+1
This is indicative of why Cloudstack lacks market following.
It does not look like a product that you can bet your career on.
This was discussed at the meeting in Montreal last year but died shortly
thereafter.
It is probably time to freeze development until the docs and wiki are
cleaned up.
Won't happen but should.
Unfortunately it takes a team effort to fix this.
There is no doubt that the team has the talent.
Ron
On 02/08/2017 4:12 AM, Eric Green wrote:
First, about me -- I've been administering Linux systems since 1995. No, that's
not a typo -- that's 22 years. I've also worked for a firewall manufacturer in
the past, I designed the layer 2 VLAN support for a firewall vendor, so I know
VLAN's and such. I run a fairly complex production network with multiple
VLAN's, multiple networks, etc. already, and speak fluent Cisco CLI. In short,
I'm not an amateur at this networking stuff, but figuring out how Cloudstack
wanted my CentOS 7 networking to be configured, and doing all the gymnastics to
make it happen, consumed nearly a week because the documentation simply isn't
up to date, thorough, or accurate, at least for Centos 7.
So anyhow, my configuration:
Cloudstack 4.9.2.0 from the RPM repository at cloudstack.apt-get.eu
Centos 7 servers with:
2 10gbit Ethernet ports -> bond0
A handful of VLANS:
100 -- from my top of rack switch is sent to my core backbone switch layer 3
routed to my local network as 10.100.x.x and thru the NAT border firewall and
router to the Internet. Management.
101 -- same but for 10.101.x.x -- public.
102 -- same but for 10.102.x.x -- guest public (see below).
192 -- A video surveillance camera network that is not routed to anywhere, via
a drop from the core video surveillance POE switch to an access mode port on my
top of rack switch. Not routed.
200 -- 10 gig drop over to my production racks to my storage network there for
accessing legacy storage.

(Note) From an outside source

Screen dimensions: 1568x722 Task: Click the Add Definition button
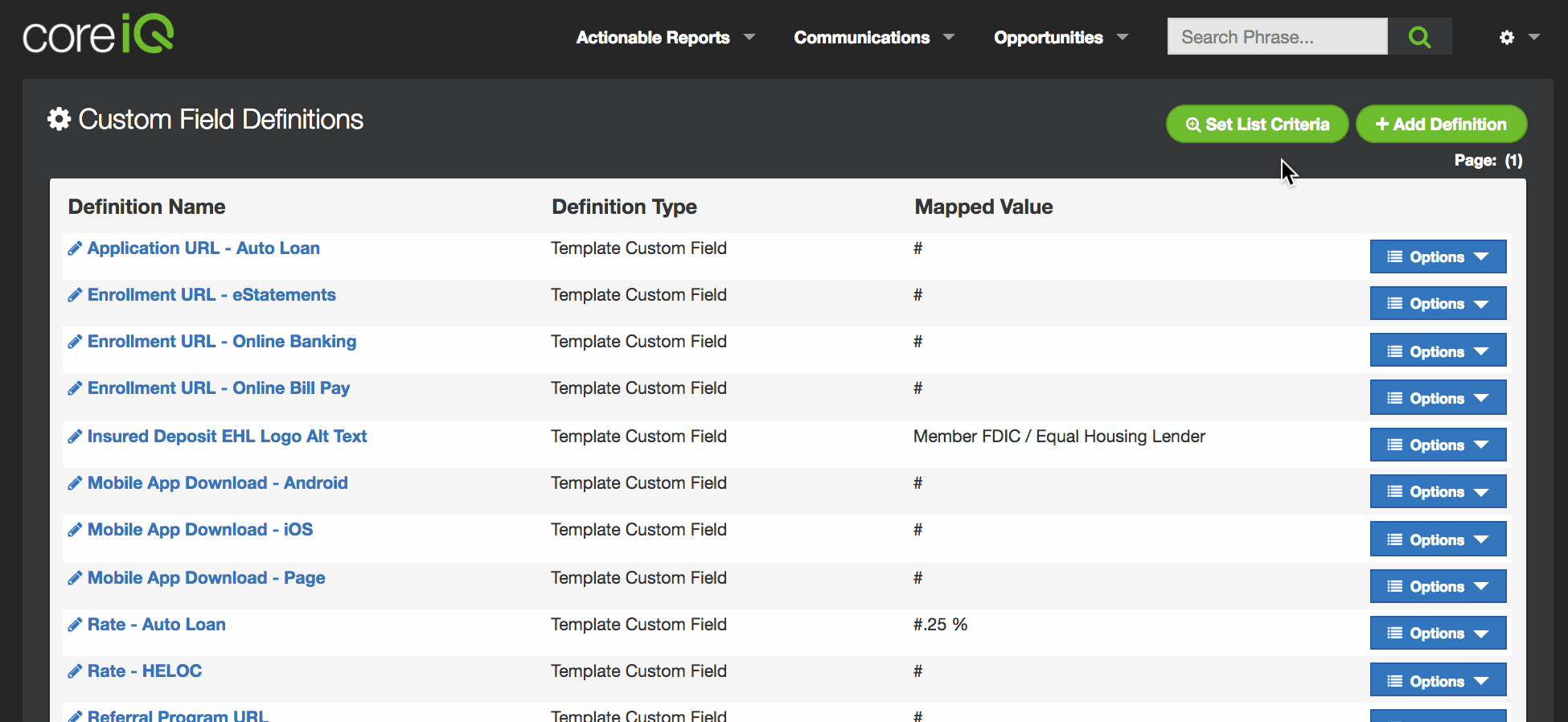pos(1440,125)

Not routed. (Legacy storage is not used for
Cloudstack instance or secondary storage but can be accessed by virtual
machines being migrated to this rack).
1000-2000 -- VLAN's that exist in my top of rack switch on the Cloudstack rack
and assigned to my trunk ports to the cloud servers but routed nowhere else,
for VPC's and such.
Stuck with VLAN's rather than one of the SDN modules like VXNET because a) it's
the oldest and most likely to be stable, b) compatible with my already-existing
network hardware and networks (wouldn't have to somehow map a VLAN to a SDN
virtual network to reach 192 or 200 or create a public 102), and c) least
complex to set up and configure given my existing top-of-rack switch that does
VLANs just fine.
Okay, here's how I had to configure Centos 7 to make it work:
enp4s[01] -> bond0 -> bond0.100 -> br100 -- had to create two interface files,
add them to bond0 bridge, then create a bond0.100 vlan interface, then a br100 bridge,
for my management network. In
/etc/sysconfig-network-scripts:
# ls ifcfg-*
ifcfg-bond0 ifcfg-bond0.100 ifcfg-br100 ifcfg-enp4s0 ifcfg-enp4s1
(where 4s0 and 4s1 are my 10 gigabit Ethernets).

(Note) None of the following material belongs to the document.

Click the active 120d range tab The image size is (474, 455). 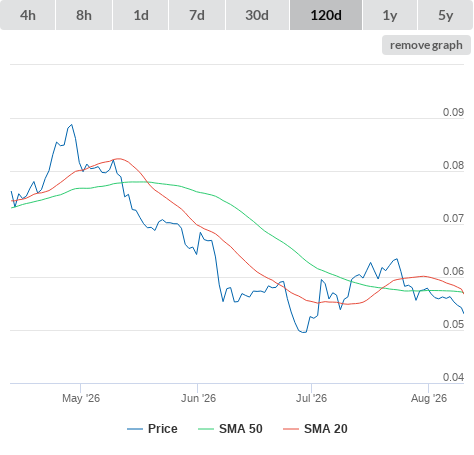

Don't create anything else. You'll just confuse Cloudstack. Any other
configuration of the network simply fails to work. In particular, creating
br101 etc. fails because CloudStack wants to create its own VLANs and bridges
and if you traffic label it as br101 it'll try making vlan br101.101 (doesn't
work, duh). Yes, I know this contradicts every single piece of advice I've seen
on this list. All I know is that this is what works, while every other piece of
advice I've seen for labeling the public and private guest networking fails.
When creating the networks in the GUI under Advanced networking, set bond0 as your physical
network and br100 as the KVM traffic label for the Management network and Storage network
and give them addresses with VLAN 100 (assuming you're using the same network for both
management and storage networks, which is what makes sense with my single 10gbit pipe), but
do *not* set up anything as a traffic label for Guest or Public networks. You will confuse
the agent greatly. Let it use the default labels. It'll work. It'll set up its on
bond0.<tag> VLAN interface and brbond0-<tag> as needed. This violates every
other piece of advice I've seen for labeling, but this is what actually works with this
version of Cloudstack and this version of Centos when you're sending everything through a
VLAN-tagged bond0.
A very important configuration option *not* documented in the installation
documents:
secstorage.allowed.internal.sites=10.100.0.0/16
(for my particular network).
Otherwise I couldn't upload ISO files to the server from my nginx server that's
pointing at the NFS directory full of ISO files.
---
Very important guest VM image prep *NOT* in the docs:
Be sure to install / enable / run acpid on Linux guests, otherwise "clean"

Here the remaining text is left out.